BLOCO DE TEXTO
───

Em seguida, completa Marini:
Pois bem, os três mecanismos identificados – a intensificação do trabalho, a prolongação da jornada de trabalho, e a expropriação de parte do trabalho necessário ao operário para repor sua força de trabalho – configuram um modo de produção fundado exclusivamente na maior exploração do trabalhador, e não no desenvolvimento de sua capacidade produtiva. (Traspadini e Stédile, 2005, p.149).
Essa
constatação em si já deveria servir para frustrar as ilusões
desenvolvimentistas, sobretudo, de candidatos que até hoje se vestem com roupas
que parecem cepalinas, mas que estão longe de serem de fato nacional-desenvolvimentistas,
embora as conclusões da Teoria Marxista da Dependência já sirvam por si só para
decretar a morte do nacional-desenvolvimentismo. Assim, o
nacional-desenvolvimentismo existe apenas enquanto retórica política, mas é um
projeto tão impraticável quanto a tal democracia. Sem um processo
revolucionário que promova um rompimento com o mercado mundial e sem uma
revolução que produza ampla colaboração latino-americana, pelas semelhanças
entre suas características produtivas, o único desenvolvimento possível é o
desenvolvimento do subdesenvolvimento. De forma que, sem dúvidas, nossa
economia pode se desenvolver, mas esse desenvolvimento, sem um rompimento com o
mercado capitalista mundial provocado por um processo revolucionário, significa
apenas uma reorganização na Divisão Internacional do Trabalho, em que avançamos
em postos subordinados no mercado mundial, tal como foi o processo
industrializante brasileiro. Mas, para o que nos interessa na hipótese que
pretendemos colocar, precisamos recuperar outra citação de Marini:
Além disso, importa assinalar que, nos três mecanismos considerados, a característica essencial está dada pelo fato de que são negadas ao trabalhador as condições necessárias para repor o desgaste de sua força de trabalho: nos dois primeiros casos, porque lhe é obrigado um dispêndio de força de trabalho superior ao que deveria proporcionar normalmente, provocando assim seu esgotamento prematuro; no último, porque lhe é retirada inclusive a possibilidade de consumo do estritamente indispensável para conservar sua força de trabalho em estado normal. Em termos capitalistas, esses mecanismos (que ademais, podem se apresentar, e normalmente se apresentam, de forma combinada) significam que o trabalho é remunerado abaixo de seu valor e correspondem, portanto, a uma superexploração da força do trabalho. (Traspadini e Stédile, 2005, p.149 e 150).

───

DADOS EXTRAÍDOS
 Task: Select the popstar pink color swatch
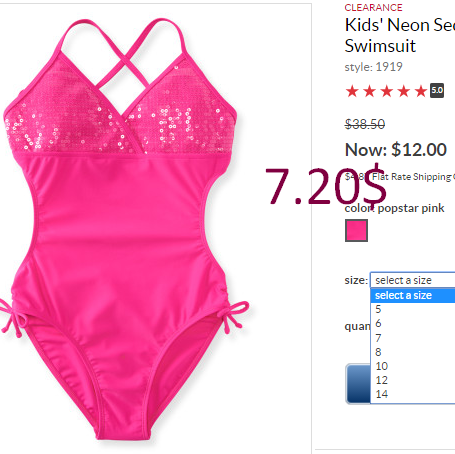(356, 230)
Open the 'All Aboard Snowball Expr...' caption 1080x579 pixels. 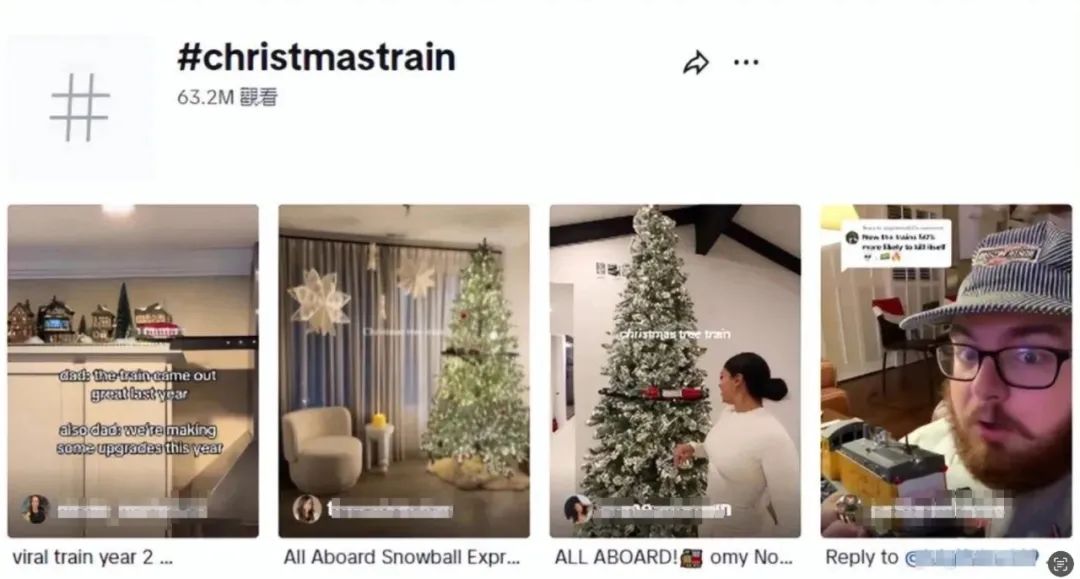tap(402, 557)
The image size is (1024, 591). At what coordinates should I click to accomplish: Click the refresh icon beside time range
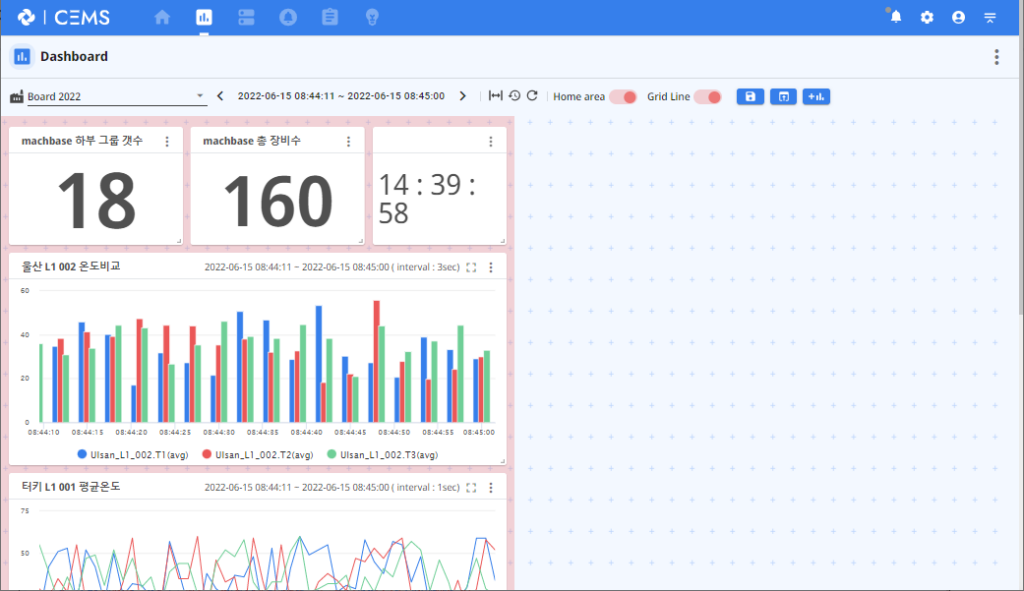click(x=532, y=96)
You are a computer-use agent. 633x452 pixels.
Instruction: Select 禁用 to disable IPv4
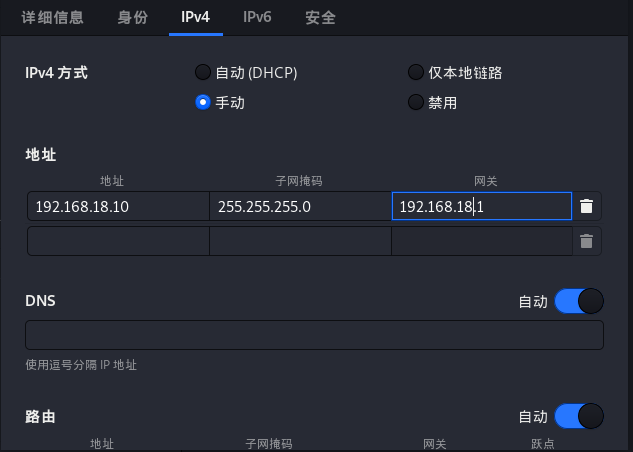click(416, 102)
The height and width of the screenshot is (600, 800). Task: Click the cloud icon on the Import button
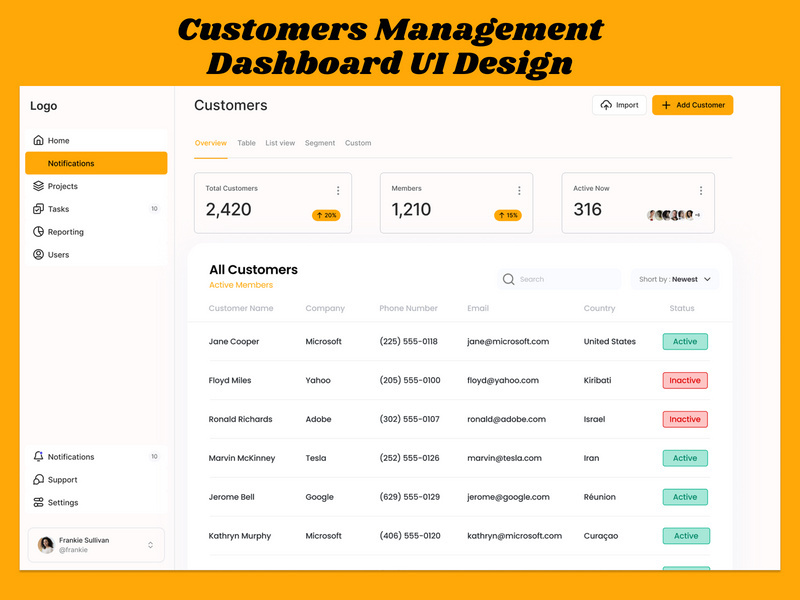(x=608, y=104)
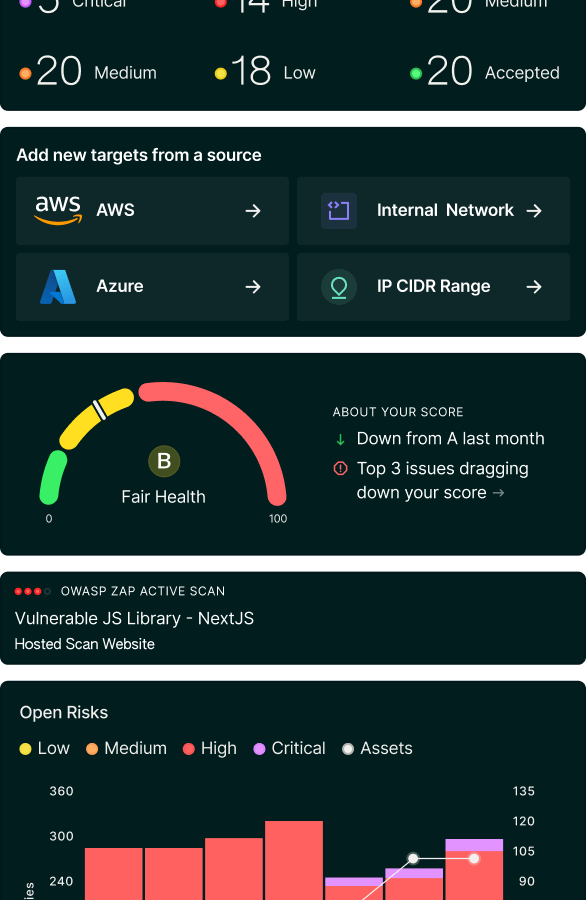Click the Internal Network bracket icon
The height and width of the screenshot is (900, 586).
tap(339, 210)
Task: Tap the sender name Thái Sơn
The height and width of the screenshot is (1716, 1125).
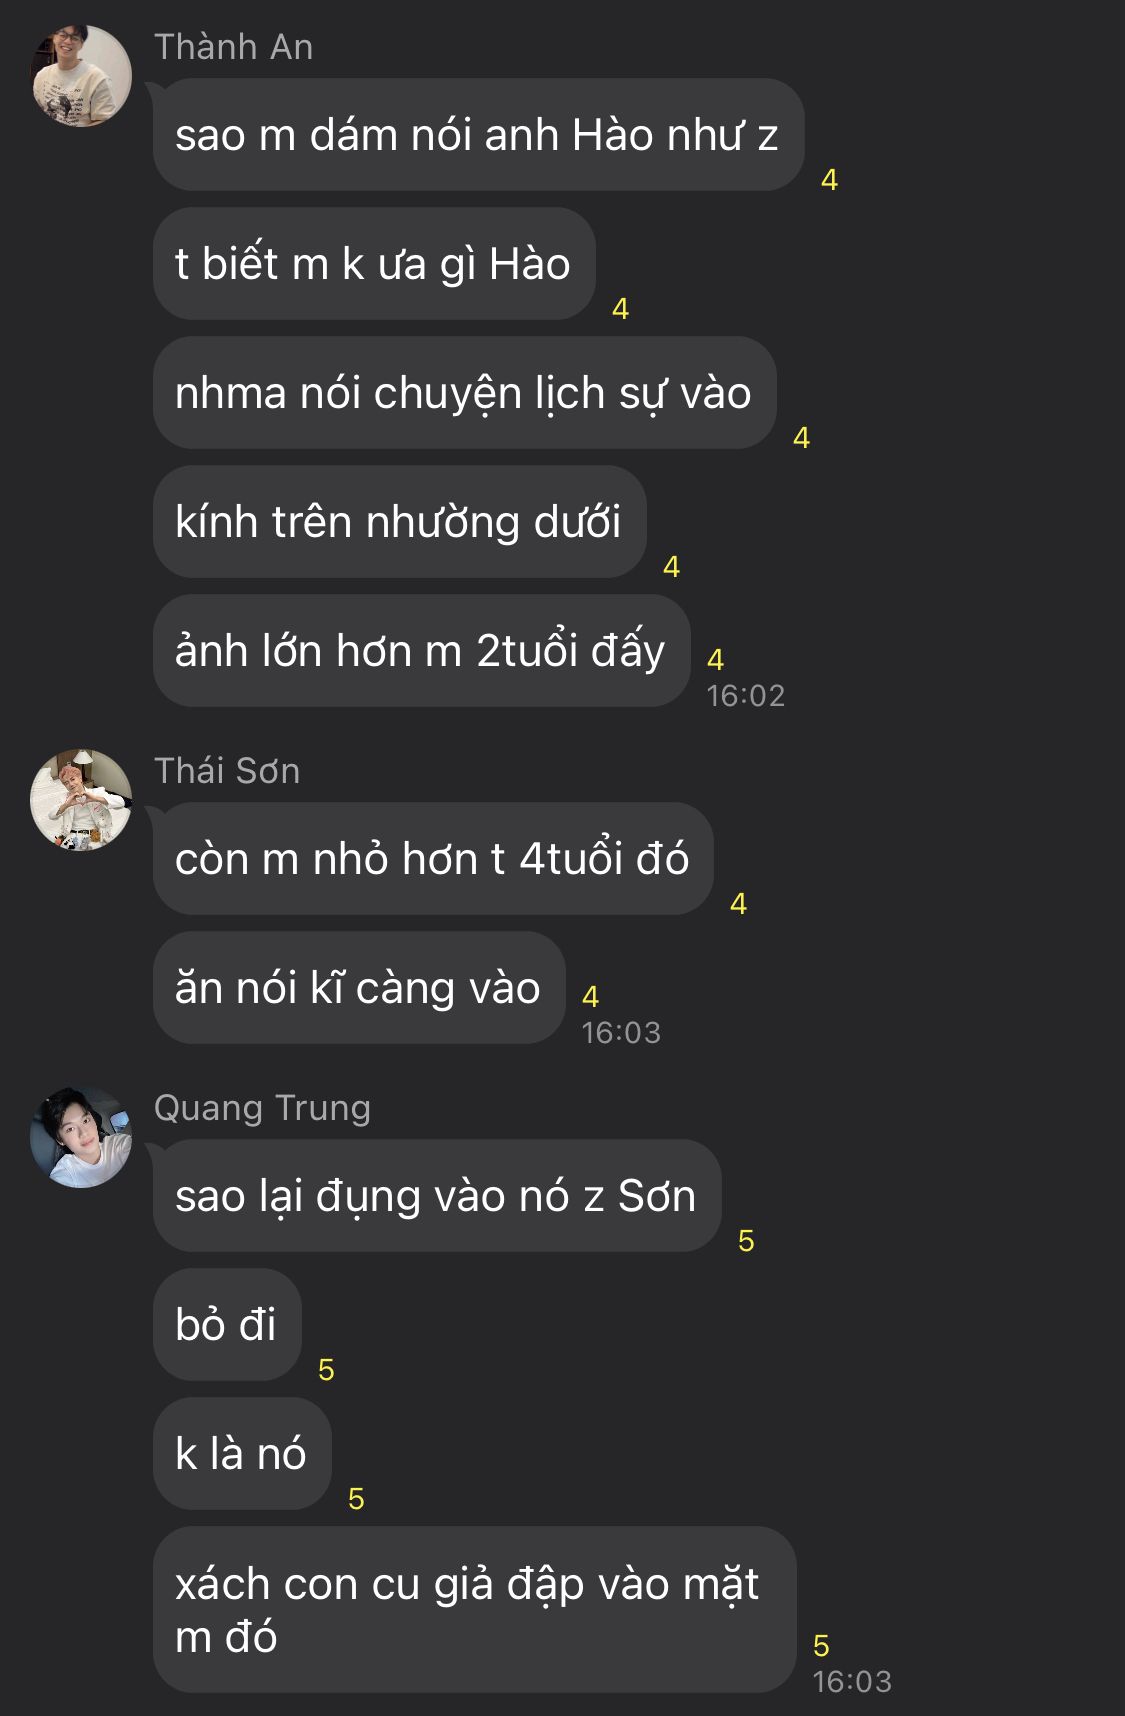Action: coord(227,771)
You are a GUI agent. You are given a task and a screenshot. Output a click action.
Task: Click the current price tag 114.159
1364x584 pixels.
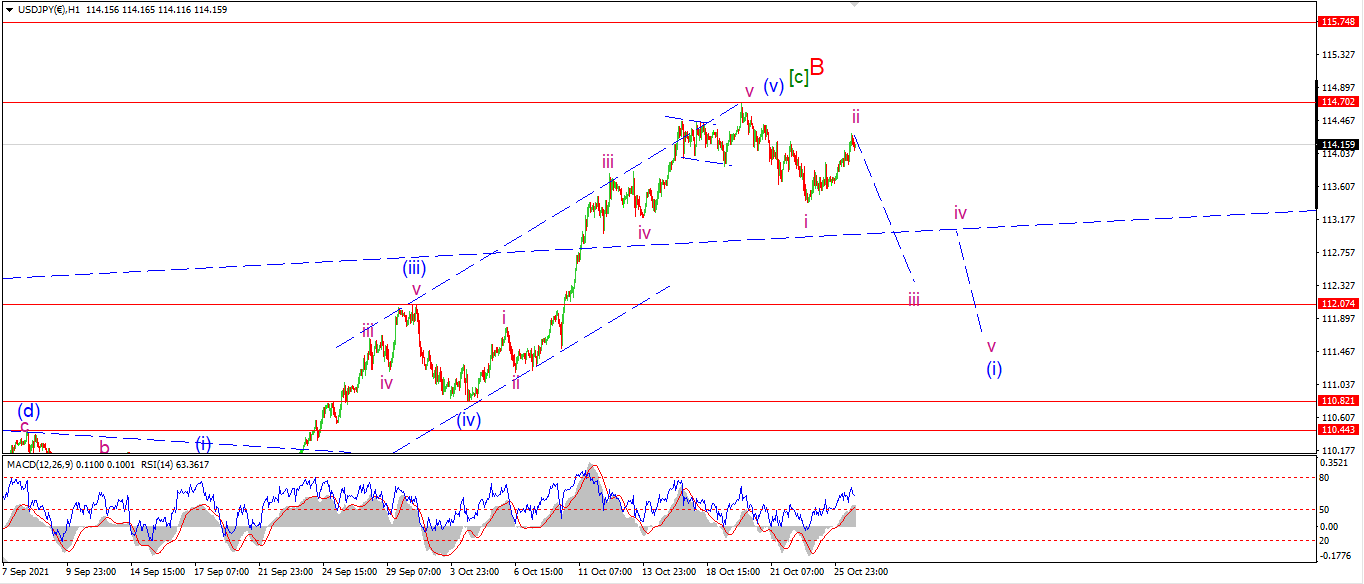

───

EXERCÍCIOS
**1)** Responda sobre o texto sobre Marini:
(a) Em que páginas de Traspadini e Stédile (2005) está a segunda citação de Marini?
(b) Sem um processo revolucionário, qual é o único desenvolvimento possível?
(c) Segundo a segunda citação, em termos capitalistas, a que correspondem esses mecanismos?
**2)** Atualize o trecho do texto sobre Marini entre "Em seguida, completa" e "Stédile, 2005, p.149).", inclusive, trocando "operário" por "trabalhador".
**3)** Liste os três mecanismos identificados na primeira citação do texto sobre Marini.

RESPOSTAS POR TAREFA
**1)**
(a) Nas páginas 149 e 150.
(b) O desenvolvimento do subdesenvolvimento.
(c) A uma superexploração da força do trabalho.

**2)**
Em seguida, completa Marini:
Pois bem, os três mecanismos identificados – a intensificação do trabalho, a prolongação da jornada de trabalho, e a expropriação de parte do trabalho necessário ao trabalhador para repor sua força de trabalho – configuram um modo de produção fundado exclusivamente na maior exploração do trabalhador, e não no desenvolvimento de sua capacidade produtiva. (Traspadini e Stédile, 2005, p.149).

**3)**
- a intensificação do trabalho
- a prolongação da jornada de trabalho
- a expropriação de parte do trabalho necessário ao operário para repor sua força de trabalho